**What you have to do**
Copy out all of the following material line for line, without changing a single character.

Entries on where items appear:
⟨
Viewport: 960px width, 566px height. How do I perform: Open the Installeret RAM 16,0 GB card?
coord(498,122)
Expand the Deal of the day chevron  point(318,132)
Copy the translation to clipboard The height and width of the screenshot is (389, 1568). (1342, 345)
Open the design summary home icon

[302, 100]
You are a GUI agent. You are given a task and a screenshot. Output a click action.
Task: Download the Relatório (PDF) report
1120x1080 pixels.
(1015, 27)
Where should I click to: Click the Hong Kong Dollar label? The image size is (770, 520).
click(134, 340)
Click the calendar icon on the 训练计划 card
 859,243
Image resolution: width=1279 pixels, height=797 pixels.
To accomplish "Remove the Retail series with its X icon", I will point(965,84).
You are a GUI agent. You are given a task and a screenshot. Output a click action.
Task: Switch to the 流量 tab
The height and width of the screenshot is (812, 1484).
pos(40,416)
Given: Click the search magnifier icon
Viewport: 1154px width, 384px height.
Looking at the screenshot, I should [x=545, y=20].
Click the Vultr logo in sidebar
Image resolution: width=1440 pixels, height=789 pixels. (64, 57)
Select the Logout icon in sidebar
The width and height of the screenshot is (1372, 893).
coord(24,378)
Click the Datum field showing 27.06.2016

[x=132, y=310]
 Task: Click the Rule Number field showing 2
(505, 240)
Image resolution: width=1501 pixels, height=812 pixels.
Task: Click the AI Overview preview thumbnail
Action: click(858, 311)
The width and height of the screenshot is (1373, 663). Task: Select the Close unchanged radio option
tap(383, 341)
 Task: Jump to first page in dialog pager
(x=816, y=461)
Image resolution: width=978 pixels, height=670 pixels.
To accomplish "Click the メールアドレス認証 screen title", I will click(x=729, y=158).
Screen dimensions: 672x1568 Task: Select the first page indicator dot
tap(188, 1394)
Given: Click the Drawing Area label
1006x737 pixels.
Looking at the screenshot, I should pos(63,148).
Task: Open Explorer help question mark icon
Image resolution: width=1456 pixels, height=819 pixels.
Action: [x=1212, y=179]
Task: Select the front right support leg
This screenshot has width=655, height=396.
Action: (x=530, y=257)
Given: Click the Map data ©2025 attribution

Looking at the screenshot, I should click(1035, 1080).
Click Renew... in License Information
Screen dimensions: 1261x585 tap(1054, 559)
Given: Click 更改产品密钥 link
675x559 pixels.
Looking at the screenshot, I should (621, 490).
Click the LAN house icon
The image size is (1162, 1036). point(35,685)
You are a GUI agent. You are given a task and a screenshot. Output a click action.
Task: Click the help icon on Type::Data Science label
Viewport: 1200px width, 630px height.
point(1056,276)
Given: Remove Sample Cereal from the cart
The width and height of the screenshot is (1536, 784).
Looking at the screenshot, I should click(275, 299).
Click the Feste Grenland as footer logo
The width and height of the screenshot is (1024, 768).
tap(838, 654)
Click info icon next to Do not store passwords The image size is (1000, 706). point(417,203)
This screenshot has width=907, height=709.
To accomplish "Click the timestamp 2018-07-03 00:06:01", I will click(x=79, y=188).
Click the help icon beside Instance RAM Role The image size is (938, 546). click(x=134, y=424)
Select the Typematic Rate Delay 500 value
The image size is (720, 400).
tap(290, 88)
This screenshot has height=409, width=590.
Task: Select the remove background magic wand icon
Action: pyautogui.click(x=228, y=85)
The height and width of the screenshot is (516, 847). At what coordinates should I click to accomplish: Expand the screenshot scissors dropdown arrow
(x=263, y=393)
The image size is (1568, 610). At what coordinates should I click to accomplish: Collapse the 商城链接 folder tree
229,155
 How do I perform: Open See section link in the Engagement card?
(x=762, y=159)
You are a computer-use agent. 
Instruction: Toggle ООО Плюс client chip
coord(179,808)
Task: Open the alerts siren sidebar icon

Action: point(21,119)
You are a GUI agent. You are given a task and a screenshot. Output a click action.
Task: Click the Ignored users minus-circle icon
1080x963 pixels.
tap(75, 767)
⟩
**Expected answer**
Viewport: 960px width, 566px height. How do I perform: Open the Installeret RAM 16,0 GB card?
coord(498,122)
Expand the Deal of the day chevron  point(318,132)
Copy the translation to clipboard The height and width of the screenshot is (389, 1568). (1342, 345)
Open the design summary home icon

[302, 100]
You are a GUI agent. You are given a task and a screenshot. Output a click action.
Task: Download the Relatório (PDF) report
1120x1080 pixels.
(1015, 27)
Where should I click to: Click the Hong Kong Dollar label? The image size is (770, 520).
click(134, 340)
Click the calendar icon on the 训练计划 card
 859,243
Image resolution: width=1279 pixels, height=797 pixels.
To accomplish "Remove the Retail series with its X icon", I will point(965,84).
You are a GUI agent. You are given a task and a screenshot. Output a click action.
Task: Switch to the 流量 tab
The height and width of the screenshot is (812, 1484).
pos(40,416)
Given: Click the search magnifier icon
Viewport: 1154px width, 384px height.
Looking at the screenshot, I should [x=545, y=20].
Click the Vultr logo in sidebar
Image resolution: width=1440 pixels, height=789 pixels. (64, 57)
Select the Logout icon in sidebar
The width and height of the screenshot is (1372, 893).
coord(24,378)
Click the Datum field showing 27.06.2016

[x=132, y=310]
 Task: Click the Rule Number field showing 2
(505, 240)
Image resolution: width=1501 pixels, height=812 pixels.
Task: Click the AI Overview preview thumbnail
Action: click(858, 311)
The width and height of the screenshot is (1373, 663). Task: Select the Close unchanged radio option
tap(383, 341)
 Task: Jump to first page in dialog pager
(x=816, y=461)
Image resolution: width=978 pixels, height=670 pixels.
To accomplish "Click the メールアドレス認証 screen title", I will click(x=729, y=158).
Screen dimensions: 672x1568 Task: Select the first page indicator dot
tap(188, 1394)
Given: Click the Drawing Area label
1006x737 pixels.
Looking at the screenshot, I should pos(63,148).
Task: Open Explorer help question mark icon
Image resolution: width=1456 pixels, height=819 pixels.
Action: [x=1212, y=179]
Task: Select the front right support leg
This screenshot has width=655, height=396.
Action: (x=530, y=257)
Given: Click the Map data ©2025 attribution

Looking at the screenshot, I should click(1035, 1080).
Click Renew... in License Information
Screen dimensions: 1261x585 tap(1054, 559)
Given: Click 更改产品密钥 link
675x559 pixels.
Looking at the screenshot, I should (621, 490).
Click the LAN house icon
The image size is (1162, 1036). point(35,685)
You are a GUI agent. You are given a task and a screenshot. Output a click action.
Task: Click the help icon on Type::Data Science label
Viewport: 1200px width, 630px height.
point(1056,276)
Given: Remove Sample Cereal from the cart
The width and height of the screenshot is (1536, 784).
Looking at the screenshot, I should click(275, 299).
Click the Feste Grenland as footer logo
The width and height of the screenshot is (1024, 768).
tap(838, 654)
Click info icon next to Do not store passwords The image size is (1000, 706). point(417,203)
This screenshot has width=907, height=709.
To accomplish "Click the timestamp 2018-07-03 00:06:01", I will click(x=79, y=188).
Click the help icon beside Instance RAM Role The image size is (938, 546). click(x=134, y=424)
Select the Typematic Rate Delay 500 value
The image size is (720, 400).
tap(290, 88)
This screenshot has height=409, width=590.
Task: Select the remove background magic wand icon
Action: pyautogui.click(x=228, y=85)
The height and width of the screenshot is (516, 847). At what coordinates should I click to accomplish: Expand the screenshot scissors dropdown arrow
(x=263, y=393)
The image size is (1568, 610). At what coordinates should I click to accomplish: Collapse the 商城链接 folder tree
229,155
 How do I perform: Open See section link in the Engagement card?
(x=762, y=159)
You are a computer-use agent. 
Instruction: Toggle ООО Плюс client chip
coord(179,808)
Task: Open the alerts siren sidebar icon

Action: point(21,119)
You are a GUI agent. You are given a task and a screenshot. Output a click action.
Task: Click the Ignored users minus-circle icon
1080x963 pixels.
tap(75, 767)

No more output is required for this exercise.